_Record set_:
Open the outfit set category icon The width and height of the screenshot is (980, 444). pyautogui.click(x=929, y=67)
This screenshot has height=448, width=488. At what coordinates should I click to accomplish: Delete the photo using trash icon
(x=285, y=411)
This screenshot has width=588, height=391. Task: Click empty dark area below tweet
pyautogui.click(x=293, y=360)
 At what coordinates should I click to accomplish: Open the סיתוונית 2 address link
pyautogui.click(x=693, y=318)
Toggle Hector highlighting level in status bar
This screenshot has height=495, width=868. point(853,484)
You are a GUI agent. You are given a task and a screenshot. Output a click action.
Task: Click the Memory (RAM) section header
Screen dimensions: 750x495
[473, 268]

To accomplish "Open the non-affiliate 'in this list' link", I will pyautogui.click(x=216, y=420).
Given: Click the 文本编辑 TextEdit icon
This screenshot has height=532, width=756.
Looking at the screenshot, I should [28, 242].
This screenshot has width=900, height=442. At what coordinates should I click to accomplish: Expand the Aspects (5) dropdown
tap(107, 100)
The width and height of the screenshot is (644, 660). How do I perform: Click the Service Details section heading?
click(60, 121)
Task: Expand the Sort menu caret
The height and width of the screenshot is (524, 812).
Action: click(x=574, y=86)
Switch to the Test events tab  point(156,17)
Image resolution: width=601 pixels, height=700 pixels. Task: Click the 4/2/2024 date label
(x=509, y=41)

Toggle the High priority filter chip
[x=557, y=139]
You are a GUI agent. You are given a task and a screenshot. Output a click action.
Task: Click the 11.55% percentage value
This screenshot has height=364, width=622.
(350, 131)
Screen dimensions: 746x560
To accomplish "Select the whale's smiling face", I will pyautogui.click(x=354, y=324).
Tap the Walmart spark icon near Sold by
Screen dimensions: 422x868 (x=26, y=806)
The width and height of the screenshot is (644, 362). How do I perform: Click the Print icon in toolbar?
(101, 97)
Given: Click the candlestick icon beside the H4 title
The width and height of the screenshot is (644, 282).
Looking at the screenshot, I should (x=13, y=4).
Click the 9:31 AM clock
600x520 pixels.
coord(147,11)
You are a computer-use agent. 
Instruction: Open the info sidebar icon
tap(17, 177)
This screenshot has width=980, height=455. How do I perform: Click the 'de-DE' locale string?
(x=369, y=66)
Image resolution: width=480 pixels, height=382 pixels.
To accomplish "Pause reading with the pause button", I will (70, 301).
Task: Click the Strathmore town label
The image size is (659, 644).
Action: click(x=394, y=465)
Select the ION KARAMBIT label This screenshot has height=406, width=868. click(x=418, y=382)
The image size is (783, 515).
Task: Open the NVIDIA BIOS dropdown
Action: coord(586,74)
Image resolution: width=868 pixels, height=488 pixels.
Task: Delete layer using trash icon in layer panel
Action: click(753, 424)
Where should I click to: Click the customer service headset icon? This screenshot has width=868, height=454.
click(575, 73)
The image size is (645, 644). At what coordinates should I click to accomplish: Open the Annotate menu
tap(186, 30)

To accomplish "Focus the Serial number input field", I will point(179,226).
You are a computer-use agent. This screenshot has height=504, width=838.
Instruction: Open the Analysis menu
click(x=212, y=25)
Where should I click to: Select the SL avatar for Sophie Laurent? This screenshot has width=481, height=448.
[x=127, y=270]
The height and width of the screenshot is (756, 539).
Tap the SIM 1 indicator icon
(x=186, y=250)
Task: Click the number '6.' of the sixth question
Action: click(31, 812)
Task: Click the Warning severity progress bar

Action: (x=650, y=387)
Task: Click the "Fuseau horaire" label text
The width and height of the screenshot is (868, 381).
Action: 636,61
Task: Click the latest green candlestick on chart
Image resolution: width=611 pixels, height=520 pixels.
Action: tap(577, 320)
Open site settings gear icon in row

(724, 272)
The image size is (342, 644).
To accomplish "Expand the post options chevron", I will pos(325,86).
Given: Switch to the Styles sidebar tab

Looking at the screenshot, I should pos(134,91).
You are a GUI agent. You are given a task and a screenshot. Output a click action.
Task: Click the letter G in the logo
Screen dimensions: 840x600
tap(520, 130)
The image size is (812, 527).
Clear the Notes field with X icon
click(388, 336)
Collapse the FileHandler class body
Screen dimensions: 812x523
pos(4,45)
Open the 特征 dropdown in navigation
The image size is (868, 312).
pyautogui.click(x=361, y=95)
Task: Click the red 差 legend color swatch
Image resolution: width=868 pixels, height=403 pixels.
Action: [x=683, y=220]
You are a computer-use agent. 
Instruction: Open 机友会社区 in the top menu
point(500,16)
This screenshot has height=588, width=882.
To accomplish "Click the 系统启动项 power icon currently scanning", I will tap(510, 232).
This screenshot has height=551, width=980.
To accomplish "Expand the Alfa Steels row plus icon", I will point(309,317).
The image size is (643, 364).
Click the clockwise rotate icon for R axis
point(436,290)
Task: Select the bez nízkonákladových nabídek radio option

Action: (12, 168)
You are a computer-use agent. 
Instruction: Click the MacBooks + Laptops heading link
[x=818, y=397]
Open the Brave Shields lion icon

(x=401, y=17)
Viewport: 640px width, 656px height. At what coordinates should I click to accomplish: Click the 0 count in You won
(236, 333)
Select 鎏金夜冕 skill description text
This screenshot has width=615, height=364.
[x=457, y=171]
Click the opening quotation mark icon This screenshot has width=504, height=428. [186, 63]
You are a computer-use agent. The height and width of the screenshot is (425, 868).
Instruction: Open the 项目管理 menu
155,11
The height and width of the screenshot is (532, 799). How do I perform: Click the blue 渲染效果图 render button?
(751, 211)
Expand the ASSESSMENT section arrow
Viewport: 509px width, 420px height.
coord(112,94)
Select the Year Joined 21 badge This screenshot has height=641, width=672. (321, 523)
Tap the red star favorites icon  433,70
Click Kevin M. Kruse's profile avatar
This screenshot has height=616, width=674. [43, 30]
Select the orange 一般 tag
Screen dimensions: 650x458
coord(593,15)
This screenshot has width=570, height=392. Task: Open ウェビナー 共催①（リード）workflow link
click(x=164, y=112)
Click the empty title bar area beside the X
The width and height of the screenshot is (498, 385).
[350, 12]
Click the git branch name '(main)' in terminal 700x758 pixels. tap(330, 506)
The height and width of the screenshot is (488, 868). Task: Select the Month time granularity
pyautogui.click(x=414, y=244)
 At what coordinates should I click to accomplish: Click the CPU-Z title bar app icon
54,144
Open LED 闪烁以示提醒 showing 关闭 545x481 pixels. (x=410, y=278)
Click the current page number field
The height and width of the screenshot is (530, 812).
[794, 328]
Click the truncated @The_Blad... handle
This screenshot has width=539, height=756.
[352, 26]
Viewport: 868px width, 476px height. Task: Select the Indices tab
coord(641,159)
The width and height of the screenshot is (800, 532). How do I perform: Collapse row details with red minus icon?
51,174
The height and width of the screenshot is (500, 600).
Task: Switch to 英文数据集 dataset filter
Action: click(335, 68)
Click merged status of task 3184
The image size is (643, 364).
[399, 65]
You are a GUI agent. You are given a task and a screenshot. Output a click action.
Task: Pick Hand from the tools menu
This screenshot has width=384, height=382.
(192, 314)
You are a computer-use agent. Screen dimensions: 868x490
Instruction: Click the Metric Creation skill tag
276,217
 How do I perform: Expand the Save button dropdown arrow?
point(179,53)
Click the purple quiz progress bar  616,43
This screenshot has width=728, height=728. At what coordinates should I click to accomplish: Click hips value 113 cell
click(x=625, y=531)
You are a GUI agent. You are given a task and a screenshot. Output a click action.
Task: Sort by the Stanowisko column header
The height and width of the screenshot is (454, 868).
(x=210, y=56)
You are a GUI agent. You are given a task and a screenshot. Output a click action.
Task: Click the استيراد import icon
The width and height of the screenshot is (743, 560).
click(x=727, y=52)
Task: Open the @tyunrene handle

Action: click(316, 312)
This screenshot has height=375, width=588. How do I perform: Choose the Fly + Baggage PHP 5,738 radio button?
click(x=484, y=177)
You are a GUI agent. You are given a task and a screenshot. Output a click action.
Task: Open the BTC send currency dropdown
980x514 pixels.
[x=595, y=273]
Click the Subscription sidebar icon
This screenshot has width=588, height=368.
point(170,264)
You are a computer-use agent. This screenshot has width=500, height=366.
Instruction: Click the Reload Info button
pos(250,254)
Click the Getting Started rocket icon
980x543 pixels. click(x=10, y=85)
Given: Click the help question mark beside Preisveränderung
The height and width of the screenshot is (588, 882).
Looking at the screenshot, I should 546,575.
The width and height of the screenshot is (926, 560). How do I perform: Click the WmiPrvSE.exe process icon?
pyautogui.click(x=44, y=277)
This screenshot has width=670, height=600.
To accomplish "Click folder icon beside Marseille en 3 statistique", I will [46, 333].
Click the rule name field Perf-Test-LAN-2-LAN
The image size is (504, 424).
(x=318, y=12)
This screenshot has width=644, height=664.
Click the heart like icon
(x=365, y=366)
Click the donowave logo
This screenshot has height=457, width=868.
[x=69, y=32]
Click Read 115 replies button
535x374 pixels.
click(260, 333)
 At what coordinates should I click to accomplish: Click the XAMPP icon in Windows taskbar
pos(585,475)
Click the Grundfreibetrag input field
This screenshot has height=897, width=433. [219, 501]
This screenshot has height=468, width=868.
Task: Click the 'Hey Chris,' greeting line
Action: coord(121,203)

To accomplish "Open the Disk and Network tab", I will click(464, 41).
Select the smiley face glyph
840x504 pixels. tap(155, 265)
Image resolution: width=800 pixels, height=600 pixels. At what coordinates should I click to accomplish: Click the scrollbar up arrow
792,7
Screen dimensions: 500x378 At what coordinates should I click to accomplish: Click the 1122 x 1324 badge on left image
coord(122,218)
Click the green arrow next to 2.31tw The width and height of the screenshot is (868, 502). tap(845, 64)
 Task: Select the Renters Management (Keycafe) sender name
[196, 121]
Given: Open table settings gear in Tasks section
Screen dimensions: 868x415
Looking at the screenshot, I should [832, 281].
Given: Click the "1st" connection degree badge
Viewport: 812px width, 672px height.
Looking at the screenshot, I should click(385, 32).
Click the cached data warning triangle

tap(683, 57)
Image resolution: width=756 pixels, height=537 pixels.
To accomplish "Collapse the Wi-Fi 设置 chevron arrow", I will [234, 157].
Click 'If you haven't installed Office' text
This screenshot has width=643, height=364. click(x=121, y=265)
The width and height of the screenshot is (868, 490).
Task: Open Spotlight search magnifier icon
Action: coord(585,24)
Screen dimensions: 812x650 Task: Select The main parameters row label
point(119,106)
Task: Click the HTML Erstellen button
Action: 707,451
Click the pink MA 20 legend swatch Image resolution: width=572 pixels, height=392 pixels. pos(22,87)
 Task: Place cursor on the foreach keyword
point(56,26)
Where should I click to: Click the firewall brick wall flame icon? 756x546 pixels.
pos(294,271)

_Task_:
Every line from the one holding "Click the Grundfreibetrag input field" through the last line of the listing above should be set down exactly, and nothing more.

_Exercise result_:
Click the Grundfreibetrag input field
This screenshot has height=897, width=433. [219, 501]
This screenshot has height=468, width=868.
Task: Click the 'Hey Chris,' greeting line
Action: coord(121,203)

To accomplish "Open the Disk and Network tab", I will click(464, 41).
Select the smiley face glyph
840x504 pixels. tap(155, 265)
Image resolution: width=800 pixels, height=600 pixels. At what coordinates should I click to accomplish: Click the scrollbar up arrow
792,7
Screen dimensions: 500x378 At what coordinates should I click to accomplish: Click the 1122 x 1324 badge on left image
coord(122,218)
Click the green arrow next to 2.31tw The width and height of the screenshot is (868, 502). tap(845, 64)
 Task: Select the Renters Management (Keycafe) sender name
[196, 121]
Given: Open table settings gear in Tasks section
Screen dimensions: 868x415
Looking at the screenshot, I should [832, 281].
Given: Click the "1st" connection degree badge
Viewport: 812px width, 672px height.
Looking at the screenshot, I should click(385, 32).
Click the cached data warning triangle

tap(683, 57)
Image resolution: width=756 pixels, height=537 pixels.
To accomplish "Collapse the Wi-Fi 设置 chevron arrow", I will [234, 157].
Click 'If you haven't installed Office' text
This screenshot has width=643, height=364. click(x=121, y=265)
The width and height of the screenshot is (868, 490).
Task: Open Spotlight search magnifier icon
Action: coord(585,24)
Screen dimensions: 812x650 Task: Select The main parameters row label
point(119,106)
Task: Click the HTML Erstellen button
Action: 707,451
Click the pink MA 20 legend swatch Image resolution: width=572 pixels, height=392 pixels. pos(22,87)
 Task: Place cursor on the foreach keyword
point(56,26)
Where should I click to: Click the firewall brick wall flame icon? 756x546 pixels.
pos(294,271)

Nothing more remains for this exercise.